─── Text block ───

Bachelor of Design
at University of Tasmania, Tasmania.
A studio-led design degree spanning visual communication, product, interaction and spatial design. Most programmes culminate in a major design project and portfolio show.
ATAR cutoff history
Published cutoff data for the University of Tasmania Bachelor of Design. We never invent figures; entries marked "not published" mean the university or admissions centre has not released a verified cutoff for that intake.
| Intake year | ATAR cutoff | Admissions centre |
|---|---|---|
| 2024 | ATAR cutoff not published | VTAC |
| 2023 | ATAR cutoff not published | VTAC |
| 2022 | ATAR cutoff not published | VTAC |
No verified cutoffs are available. Confirm the latest figure on the official VTAC cutoff release.
Prerequisite Year 12 subjects
Brush up on each prerequisite with our state-syllabus explainers and dot points.
What you will study
The UTAS Bachelor of Design is delivered by the School of Architecture and Design at the Inveresk creative arts precinct in Launceston, with strong links to the Tasmanian College of the Arts Hunter Street campus in Hobart. Year one is studio-led with foundation units in design thinking, visual literacy, drawing for designers, digital design tools (Adobe Creative Cloud, Figma) and contextual studies in design history. Students sample across the majors: Furniture Design (a UTAS specialty leveraging Tasmanian timbers), Interior Design, Visual Communication, Object Design and Sustainable Design. Year two confirms the major with intermediate studios, materials and prototyping units (including the well-known timber workshop at Inveresk), professional practice and design research methods. Year three caps the degree with capstone studios, the annual graduate show and a written research dissertation. Most students spend 20 plus hours per week in studio outside scheduled classes. Assessment is portfolio and process driven.

─── Material provided ───

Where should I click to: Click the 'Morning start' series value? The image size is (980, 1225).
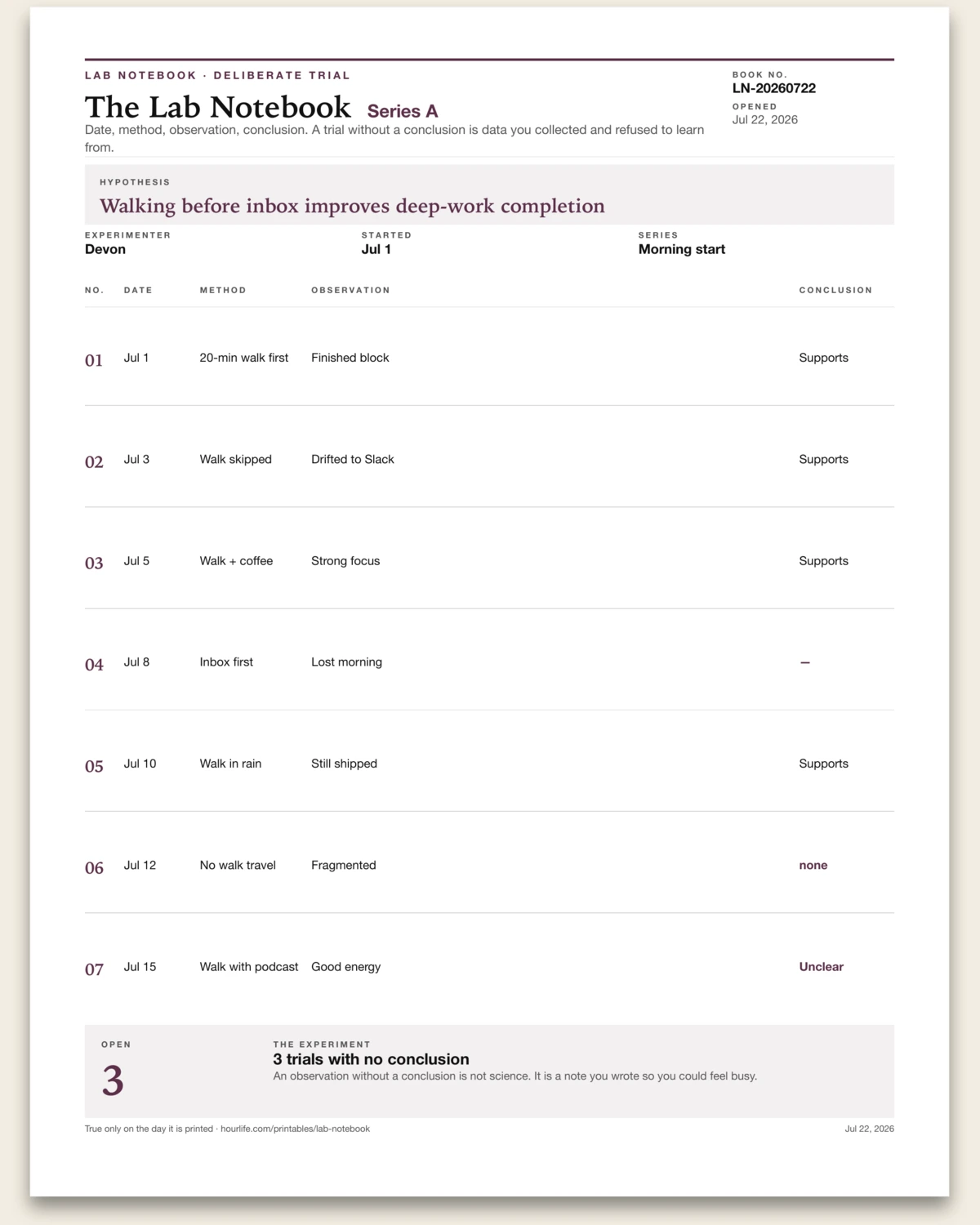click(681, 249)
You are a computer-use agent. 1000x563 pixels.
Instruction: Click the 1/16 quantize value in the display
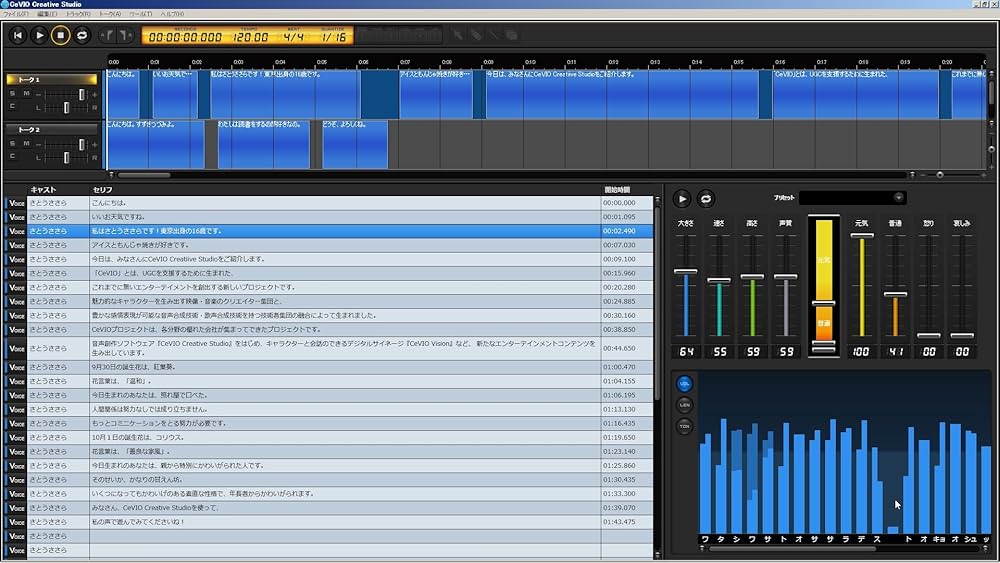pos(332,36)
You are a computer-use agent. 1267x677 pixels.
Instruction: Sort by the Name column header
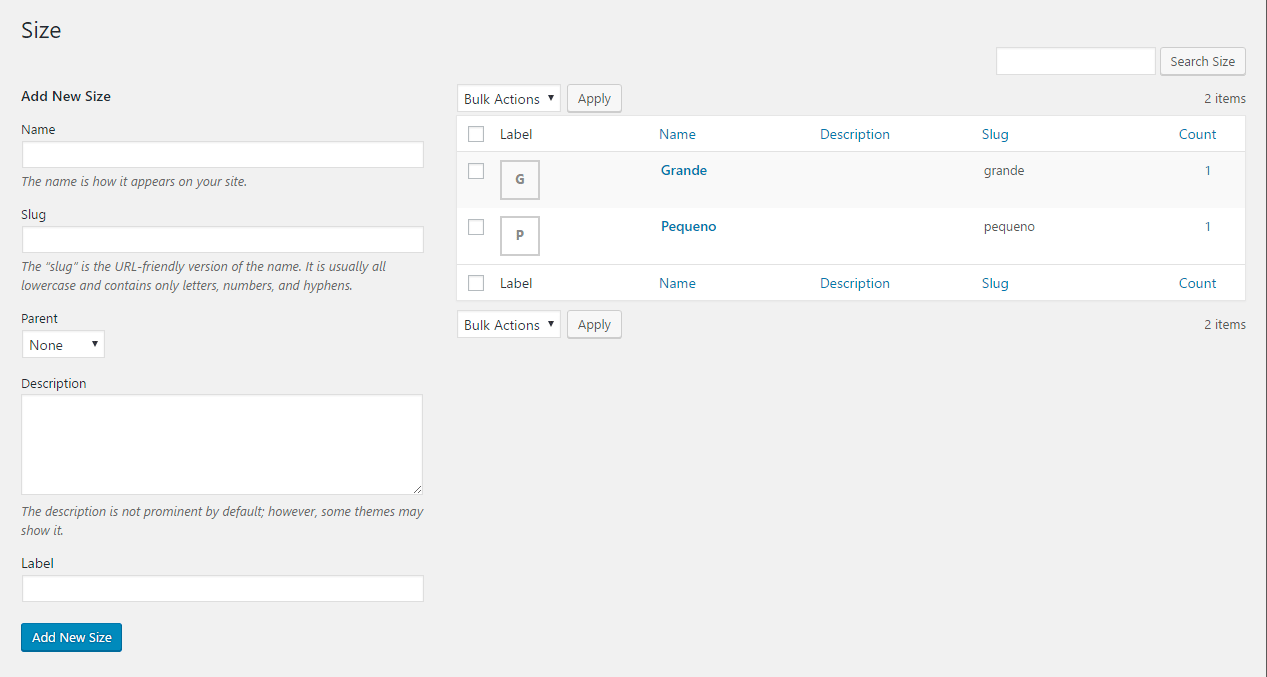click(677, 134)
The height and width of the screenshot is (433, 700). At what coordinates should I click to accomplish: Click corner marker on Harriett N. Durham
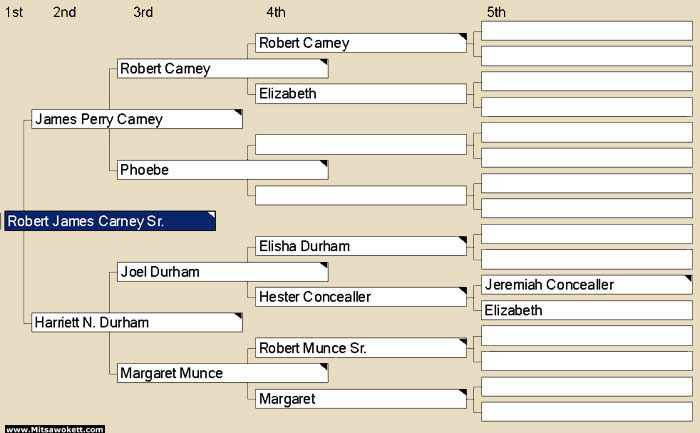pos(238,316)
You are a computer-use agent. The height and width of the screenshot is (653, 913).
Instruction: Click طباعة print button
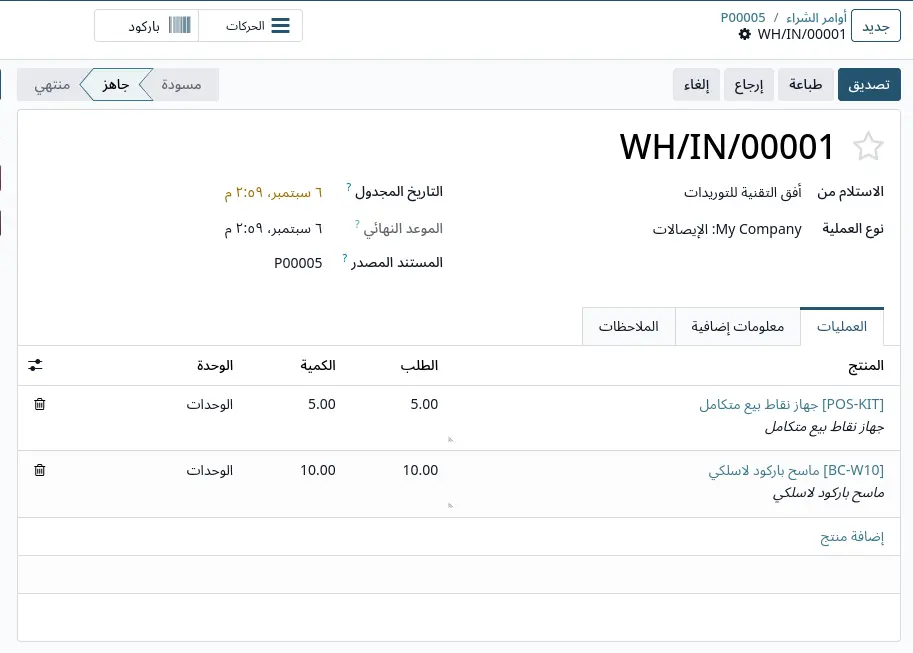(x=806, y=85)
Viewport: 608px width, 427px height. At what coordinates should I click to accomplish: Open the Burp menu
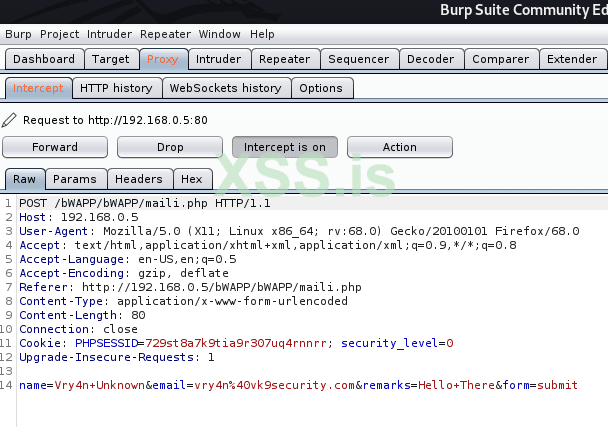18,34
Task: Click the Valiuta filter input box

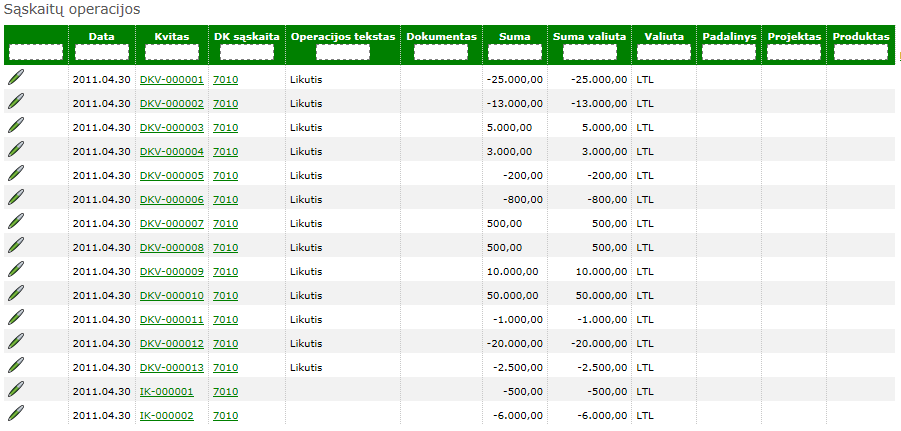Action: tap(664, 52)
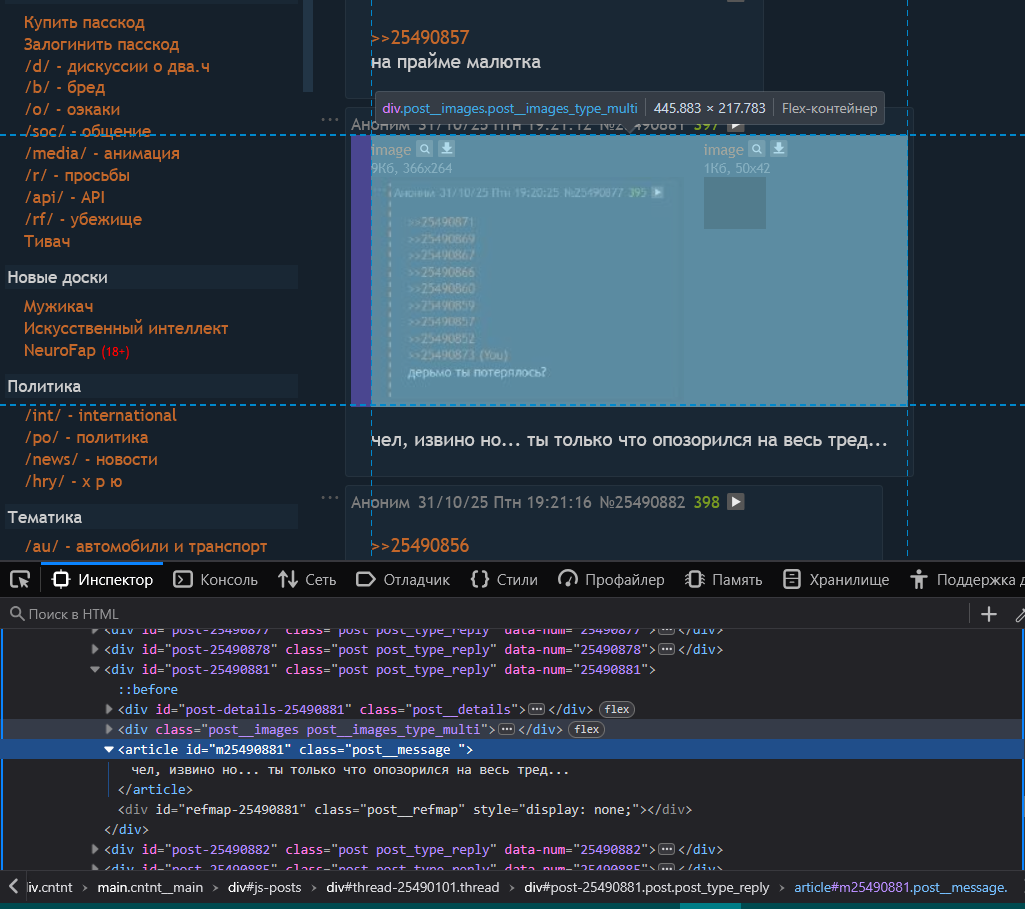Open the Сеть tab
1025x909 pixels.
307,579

───

_Study questions:_
A. In the Bachelor of Design page, which school delivers the UTAS degree?
B. Write a continuation of the page on the UTAS Bachelor of Design, picking up after its final sentence.

_Results for each task:_
A. The School of Architecture and Design.

B.
Example first-year subjects
- Design Thinking
- Visual Communication Studio
- Drawing for Designers
- Design History and Theory
- Materials and Making
- Digital Design Tools
How you will be assessed
- Studio submissions with process journals, work-in-progress reviews and final outcomes
- Portfolio reviews and end-of-semester exhibitions
- Written design history essays of 1500 to 3000 words
- Group critique and tutorial participation
- Final-year graduate exhibition piece and statement
- Professional portfolio and design CV
Placement and industry experience
Industry studios are embedded in the second and third year curriculum. UTAS partners with Tasmanian design and manufacturing employers including Designer Makers Tasmania, the Design Tasmania centre at Launceston, local furniture workshops (Jon Goulder, Simon Ancher Studio) and Hobart-based agencies. Final-year students exhibit at the annual Inveresk graduate show, providing direct exposure to Tasmanian and mainland employers. Optional Work Integrated Learning placements run as credit-bearing electives.
Career outcomes
- Graduates work as visual designers, UX designers and industrial designers in agencies and in-house teams.
- Common destinations include digital product agencies, advertising studios and the in-house design teams of major retailers and banks.
- Many alumni progress into design leadership, design strategy and freelance practice within five years.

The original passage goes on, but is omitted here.